Below are some records; output all of them exactly as they read.

....................

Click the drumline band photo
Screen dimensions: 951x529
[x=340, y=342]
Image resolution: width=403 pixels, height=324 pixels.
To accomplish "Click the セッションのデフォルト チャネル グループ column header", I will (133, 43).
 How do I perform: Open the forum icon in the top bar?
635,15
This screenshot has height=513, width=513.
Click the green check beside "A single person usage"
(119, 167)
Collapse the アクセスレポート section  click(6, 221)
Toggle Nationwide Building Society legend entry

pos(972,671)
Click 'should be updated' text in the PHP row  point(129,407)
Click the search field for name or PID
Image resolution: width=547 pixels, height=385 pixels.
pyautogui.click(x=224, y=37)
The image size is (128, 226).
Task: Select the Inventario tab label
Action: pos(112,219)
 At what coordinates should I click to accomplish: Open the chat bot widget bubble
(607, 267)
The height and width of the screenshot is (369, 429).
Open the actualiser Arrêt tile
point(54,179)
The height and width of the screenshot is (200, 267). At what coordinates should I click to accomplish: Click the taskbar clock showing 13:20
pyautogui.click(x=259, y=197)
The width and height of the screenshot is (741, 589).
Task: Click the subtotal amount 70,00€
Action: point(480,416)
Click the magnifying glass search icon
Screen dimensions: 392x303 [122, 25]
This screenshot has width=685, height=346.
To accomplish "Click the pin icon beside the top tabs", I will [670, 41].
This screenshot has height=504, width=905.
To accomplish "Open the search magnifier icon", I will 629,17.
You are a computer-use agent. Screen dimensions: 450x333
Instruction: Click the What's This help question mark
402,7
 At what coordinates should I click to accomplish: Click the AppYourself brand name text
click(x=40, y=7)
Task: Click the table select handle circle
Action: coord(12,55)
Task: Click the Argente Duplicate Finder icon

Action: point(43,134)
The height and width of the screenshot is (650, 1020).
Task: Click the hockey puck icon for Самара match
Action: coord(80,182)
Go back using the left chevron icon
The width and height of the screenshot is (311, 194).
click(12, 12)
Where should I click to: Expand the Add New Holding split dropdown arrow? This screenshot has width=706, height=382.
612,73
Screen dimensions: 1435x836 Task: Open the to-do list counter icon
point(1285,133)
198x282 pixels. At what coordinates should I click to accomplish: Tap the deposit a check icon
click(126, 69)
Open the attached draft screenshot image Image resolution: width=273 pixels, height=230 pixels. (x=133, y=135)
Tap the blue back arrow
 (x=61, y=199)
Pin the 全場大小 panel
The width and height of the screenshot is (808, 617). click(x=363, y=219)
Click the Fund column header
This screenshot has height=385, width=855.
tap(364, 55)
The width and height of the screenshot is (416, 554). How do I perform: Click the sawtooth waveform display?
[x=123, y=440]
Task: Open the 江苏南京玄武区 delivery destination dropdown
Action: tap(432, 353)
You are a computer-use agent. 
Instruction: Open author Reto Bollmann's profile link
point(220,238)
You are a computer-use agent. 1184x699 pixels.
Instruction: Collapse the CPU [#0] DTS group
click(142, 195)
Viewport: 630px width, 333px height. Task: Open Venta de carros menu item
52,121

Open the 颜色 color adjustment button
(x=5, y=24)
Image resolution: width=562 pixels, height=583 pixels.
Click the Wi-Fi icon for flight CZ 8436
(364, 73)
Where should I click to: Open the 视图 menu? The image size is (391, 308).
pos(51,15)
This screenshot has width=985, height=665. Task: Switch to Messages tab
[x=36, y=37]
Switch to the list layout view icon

....................

EXERCISE RESPONSE
Click the drumline band photo
Screen dimensions: 951x529
[x=340, y=342]
Image resolution: width=403 pixels, height=324 pixels.
To accomplish "Click the セッションのデフォルト チャネル グループ column header", I will (133, 43).
 How do I perform: Open the forum icon in the top bar?
635,15
This screenshot has height=513, width=513.
Click the green check beside "A single person usage"
(119, 167)
Collapse the アクセスレポート section  click(6, 221)
Toggle Nationwide Building Society legend entry

pos(972,671)
Click 'should be updated' text in the PHP row  point(129,407)
Click the search field for name or PID
Image resolution: width=547 pixels, height=385 pixels.
pyautogui.click(x=224, y=37)
The image size is (128, 226).
Task: Select the Inventario tab label
Action: pos(112,219)
 At what coordinates should I click to accomplish: Open the chat bot widget bubble
(607, 267)
The height and width of the screenshot is (369, 429).
Open the actualiser Arrêt tile
point(54,179)
The height and width of the screenshot is (200, 267). At what coordinates should I click to accomplish: Click the taskbar clock showing 13:20
pyautogui.click(x=259, y=197)
The width and height of the screenshot is (741, 589).
Task: Click the subtotal amount 70,00€
Action: point(480,416)
Click the magnifying glass search icon
Screen dimensions: 392x303 [122, 25]
This screenshot has width=685, height=346.
To accomplish "Click the pin icon beside the top tabs", I will [670, 41].
This screenshot has height=504, width=905.
To accomplish "Open the search magnifier icon", I will 629,17.
You are a computer-use agent. Screen dimensions: 450x333
Instruction: Click the What's This help question mark
402,7
 At what coordinates should I click to accomplish: Click the AppYourself brand name text
click(x=40, y=7)
Task: Click the table select handle circle
Action: coord(12,55)
Task: Click the Argente Duplicate Finder icon

Action: point(43,134)
The height and width of the screenshot is (650, 1020).
Task: Click the hockey puck icon for Самара match
Action: coord(80,182)
Go back using the left chevron icon
The width and height of the screenshot is (311, 194).
click(12, 12)
Where should I click to: Expand the Add New Holding split dropdown arrow? This screenshot has width=706, height=382.
612,73
Screen dimensions: 1435x836 Task: Open the to-do list counter icon
point(1285,133)
198x282 pixels. At what coordinates should I click to accomplish: Tap the deposit a check icon
click(126, 69)
Open the attached draft screenshot image Image resolution: width=273 pixels, height=230 pixels. (x=133, y=135)
Tap the blue back arrow
 (x=61, y=199)
Pin the 全場大小 panel
The width and height of the screenshot is (808, 617). click(x=363, y=219)
Click the Fund column header
This screenshot has height=385, width=855.
tap(364, 55)
The width and height of the screenshot is (416, 554). How do I perform: Click the sawtooth waveform display?
[x=123, y=440]
Task: Open the 江苏南京玄武区 delivery destination dropdown
Action: tap(432, 353)
You are a computer-use agent. 
Instruction: Open author Reto Bollmann's profile link
point(220,238)
You are a computer-use agent. 1184x699 pixels.
Instruction: Collapse the CPU [#0] DTS group
click(142, 195)
Viewport: 630px width, 333px height. Task: Open Venta de carros menu item
52,121

Open the 颜色 color adjustment button
(x=5, y=24)
Image resolution: width=562 pixels, height=583 pixels.
Click the Wi-Fi icon for flight CZ 8436
(364, 73)
Where should I click to: Open the 视图 menu? The image size is (391, 308).
pos(51,15)
This screenshot has width=985, height=665. Task: Switch to Messages tab
[x=36, y=37]
Switch to the list layout view icon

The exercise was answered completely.